*TRY IT*
Every entry below is to be retyped exactly as it appears.

*Stored records*
[Start of section]

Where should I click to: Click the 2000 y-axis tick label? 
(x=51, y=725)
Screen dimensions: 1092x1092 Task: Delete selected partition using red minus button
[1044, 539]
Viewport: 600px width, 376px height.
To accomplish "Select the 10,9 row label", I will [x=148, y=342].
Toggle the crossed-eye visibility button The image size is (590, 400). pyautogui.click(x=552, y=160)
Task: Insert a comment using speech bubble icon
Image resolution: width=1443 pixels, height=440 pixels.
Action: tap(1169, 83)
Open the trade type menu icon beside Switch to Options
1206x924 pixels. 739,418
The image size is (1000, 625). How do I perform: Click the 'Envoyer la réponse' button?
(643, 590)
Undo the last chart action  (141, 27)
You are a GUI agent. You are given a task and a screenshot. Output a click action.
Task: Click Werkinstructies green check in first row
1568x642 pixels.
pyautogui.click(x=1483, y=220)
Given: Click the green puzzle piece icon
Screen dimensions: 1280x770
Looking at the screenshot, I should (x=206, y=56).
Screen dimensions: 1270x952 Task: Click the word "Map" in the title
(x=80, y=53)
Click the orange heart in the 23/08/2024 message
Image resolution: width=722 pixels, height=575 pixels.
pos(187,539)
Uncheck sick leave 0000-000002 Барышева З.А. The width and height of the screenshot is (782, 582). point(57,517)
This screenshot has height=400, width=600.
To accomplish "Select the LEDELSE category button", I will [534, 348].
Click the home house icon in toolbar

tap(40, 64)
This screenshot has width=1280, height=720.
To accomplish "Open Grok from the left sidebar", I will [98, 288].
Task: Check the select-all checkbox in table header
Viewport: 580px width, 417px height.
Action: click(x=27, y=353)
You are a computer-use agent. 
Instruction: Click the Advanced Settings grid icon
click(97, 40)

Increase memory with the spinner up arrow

[End of section]

*RESPONSE TO THE EXERCISE*
Where should I click to: Click the 2000 y-axis tick label? 
(x=51, y=725)
Screen dimensions: 1092x1092 Task: Delete selected partition using red minus button
[1044, 539]
Viewport: 600px width, 376px height.
To accomplish "Select the 10,9 row label", I will [x=148, y=342].
Toggle the crossed-eye visibility button The image size is (590, 400). pyautogui.click(x=552, y=160)
Task: Insert a comment using speech bubble icon
Image resolution: width=1443 pixels, height=440 pixels.
Action: tap(1169, 83)
Open the trade type menu icon beside Switch to Options
1206x924 pixels. 739,418
The image size is (1000, 625). How do I perform: Click the 'Envoyer la réponse' button?
(643, 590)
Undo the last chart action  (141, 27)
You are a GUI agent. You are given a task and a screenshot. Output a click action.
Task: Click Werkinstructies green check in first row
1568x642 pixels.
pyautogui.click(x=1483, y=220)
Given: Click the green puzzle piece icon
Screen dimensions: 1280x770
Looking at the screenshot, I should (x=206, y=56).
Screen dimensions: 1270x952 Task: Click the word "Map" in the title
(x=80, y=53)
Click the orange heart in the 23/08/2024 message
Image resolution: width=722 pixels, height=575 pixels.
pos(187,539)
Uncheck sick leave 0000-000002 Барышева З.А. The width and height of the screenshot is (782, 582). point(57,517)
This screenshot has height=400, width=600.
To accomplish "Select the LEDELSE category button", I will [534, 348].
Click the home house icon in toolbar

tap(40, 64)
This screenshot has width=1280, height=720.
To accomplish "Open Grok from the left sidebar", I will [98, 288].
Task: Check the select-all checkbox in table header
Viewport: 580px width, 417px height.
Action: click(x=27, y=353)
You are a computer-use agent. 
Instruction: Click the Advanced Settings grid icon
click(97, 40)

Increase memory with the spinner up arrow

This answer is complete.